[TASK BRIEF] For this exercise, print all of the entries exactly as given.
+++ DATASET ENTRIES
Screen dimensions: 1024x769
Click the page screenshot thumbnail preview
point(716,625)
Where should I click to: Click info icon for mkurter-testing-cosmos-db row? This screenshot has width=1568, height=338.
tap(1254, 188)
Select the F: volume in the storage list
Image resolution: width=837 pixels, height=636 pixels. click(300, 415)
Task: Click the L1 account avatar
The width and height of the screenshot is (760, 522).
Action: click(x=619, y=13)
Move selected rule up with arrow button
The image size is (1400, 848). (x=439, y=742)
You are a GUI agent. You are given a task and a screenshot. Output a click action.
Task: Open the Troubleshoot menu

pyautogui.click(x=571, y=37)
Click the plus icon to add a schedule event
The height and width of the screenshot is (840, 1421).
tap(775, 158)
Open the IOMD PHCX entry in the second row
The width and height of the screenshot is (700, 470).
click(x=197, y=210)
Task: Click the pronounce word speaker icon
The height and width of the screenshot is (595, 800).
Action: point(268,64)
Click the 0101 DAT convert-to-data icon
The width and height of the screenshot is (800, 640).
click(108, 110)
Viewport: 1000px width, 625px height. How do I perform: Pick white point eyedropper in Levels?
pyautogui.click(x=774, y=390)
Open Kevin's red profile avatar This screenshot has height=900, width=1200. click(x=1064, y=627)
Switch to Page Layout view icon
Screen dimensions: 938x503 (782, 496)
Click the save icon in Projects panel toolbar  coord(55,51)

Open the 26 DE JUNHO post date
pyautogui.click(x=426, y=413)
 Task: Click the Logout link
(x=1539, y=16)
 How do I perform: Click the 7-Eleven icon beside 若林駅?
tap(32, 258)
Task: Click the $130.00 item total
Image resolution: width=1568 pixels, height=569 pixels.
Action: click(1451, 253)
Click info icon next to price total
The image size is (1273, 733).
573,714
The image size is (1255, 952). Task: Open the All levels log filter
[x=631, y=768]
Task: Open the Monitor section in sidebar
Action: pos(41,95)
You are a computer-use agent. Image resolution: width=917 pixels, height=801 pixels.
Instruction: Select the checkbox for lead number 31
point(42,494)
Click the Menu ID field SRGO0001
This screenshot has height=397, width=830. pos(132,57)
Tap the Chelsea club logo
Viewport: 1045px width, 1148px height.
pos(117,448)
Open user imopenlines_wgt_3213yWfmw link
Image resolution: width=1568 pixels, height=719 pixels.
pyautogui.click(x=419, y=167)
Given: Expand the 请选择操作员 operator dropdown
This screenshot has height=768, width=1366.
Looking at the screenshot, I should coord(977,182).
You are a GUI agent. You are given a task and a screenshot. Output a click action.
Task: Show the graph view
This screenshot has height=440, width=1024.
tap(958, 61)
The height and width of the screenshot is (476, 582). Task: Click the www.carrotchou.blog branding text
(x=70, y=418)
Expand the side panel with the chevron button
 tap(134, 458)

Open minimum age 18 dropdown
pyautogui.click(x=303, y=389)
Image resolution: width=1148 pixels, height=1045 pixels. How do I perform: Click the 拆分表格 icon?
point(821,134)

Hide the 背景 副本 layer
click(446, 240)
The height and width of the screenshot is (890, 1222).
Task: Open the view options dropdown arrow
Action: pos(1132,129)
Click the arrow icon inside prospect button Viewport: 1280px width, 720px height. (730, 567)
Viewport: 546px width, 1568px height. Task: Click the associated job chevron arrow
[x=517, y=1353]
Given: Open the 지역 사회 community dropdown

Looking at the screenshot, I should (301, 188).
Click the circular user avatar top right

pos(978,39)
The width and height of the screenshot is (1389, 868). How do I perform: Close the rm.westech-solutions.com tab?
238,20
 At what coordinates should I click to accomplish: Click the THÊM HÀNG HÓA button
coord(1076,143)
++++++
[WRITTEN ANSWER]
Screen dimensions: 1024x769
Click the page screenshot thumbnail preview
point(716,625)
Where should I click to: Click info icon for mkurter-testing-cosmos-db row? This screenshot has width=1568, height=338.
tap(1254, 188)
Select the F: volume in the storage list
Image resolution: width=837 pixels, height=636 pixels. click(300, 415)
Task: Click the L1 account avatar
The width and height of the screenshot is (760, 522).
Action: click(x=619, y=13)
Move selected rule up with arrow button
The image size is (1400, 848). (x=439, y=742)
You are a GUI agent. You are given a task and a screenshot. Output a click action.
Task: Open the Troubleshoot menu

pyautogui.click(x=571, y=37)
Click the plus icon to add a schedule event
The height and width of the screenshot is (840, 1421).
tap(775, 158)
Open the IOMD PHCX entry in the second row
The width and height of the screenshot is (700, 470).
click(x=197, y=210)
Task: Click the pronounce word speaker icon
The height and width of the screenshot is (595, 800).
Action: point(268,64)
Click the 0101 DAT convert-to-data icon
The width and height of the screenshot is (800, 640).
click(108, 110)
Viewport: 1000px width, 625px height. How do I perform: Pick white point eyedropper in Levels?
pyautogui.click(x=774, y=390)
Open Kevin's red profile avatar This screenshot has height=900, width=1200. click(x=1064, y=627)
Switch to Page Layout view icon
Screen dimensions: 938x503 (782, 496)
Click the save icon in Projects panel toolbar  coord(55,51)

Open the 26 DE JUNHO post date
pyautogui.click(x=426, y=413)
 Task: Click the Logout link
(x=1539, y=16)
 How do I perform: Click the 7-Eleven icon beside 若林駅?
tap(32, 258)
Task: Click the $130.00 item total
Image resolution: width=1568 pixels, height=569 pixels.
Action: click(1451, 253)
Click info icon next to price total
The image size is (1273, 733).
573,714
The image size is (1255, 952). Task: Open the All levels log filter
[x=631, y=768]
Task: Open the Monitor section in sidebar
Action: pos(41,95)
You are a computer-use agent. Image resolution: width=917 pixels, height=801 pixels.
Instruction: Select the checkbox for lead number 31
point(42,494)
Click the Menu ID field SRGO0001
This screenshot has height=397, width=830. pos(132,57)
Tap the Chelsea club logo
Viewport: 1045px width, 1148px height.
pos(117,448)
Open user imopenlines_wgt_3213yWfmw link
Image resolution: width=1568 pixels, height=719 pixels.
pyautogui.click(x=419, y=167)
Given: Expand the 请选择操作员 operator dropdown
This screenshot has height=768, width=1366.
Looking at the screenshot, I should coord(977,182).
You are a GUI agent. You are given a task and a screenshot. Output a click action.
Task: Show the graph view
This screenshot has height=440, width=1024.
tap(958, 61)
The height and width of the screenshot is (476, 582). Task: Click the www.carrotchou.blog branding text
(x=70, y=418)
Expand the side panel with the chevron button
 tap(134, 458)

Open minimum age 18 dropdown
pyautogui.click(x=303, y=389)
Image resolution: width=1148 pixels, height=1045 pixels. How do I perform: Click the 拆分表格 icon?
point(821,134)

Hide the 背景 副本 layer
click(446, 240)
The height and width of the screenshot is (890, 1222).
Task: Open the view options dropdown arrow
Action: pos(1132,129)
Click the arrow icon inside prospect button Viewport: 1280px width, 720px height. (730, 567)
Viewport: 546px width, 1568px height. Task: Click the associated job chevron arrow
[x=517, y=1353]
Given: Open the 지역 사회 community dropdown

Looking at the screenshot, I should (301, 188).
Click the circular user avatar top right

pos(978,39)
The width and height of the screenshot is (1389, 868). How do I perform: Close the rm.westech-solutions.com tab?
238,20
 At what coordinates should I click to accomplish: Click the THÊM HÀNG HÓA button
coord(1076,143)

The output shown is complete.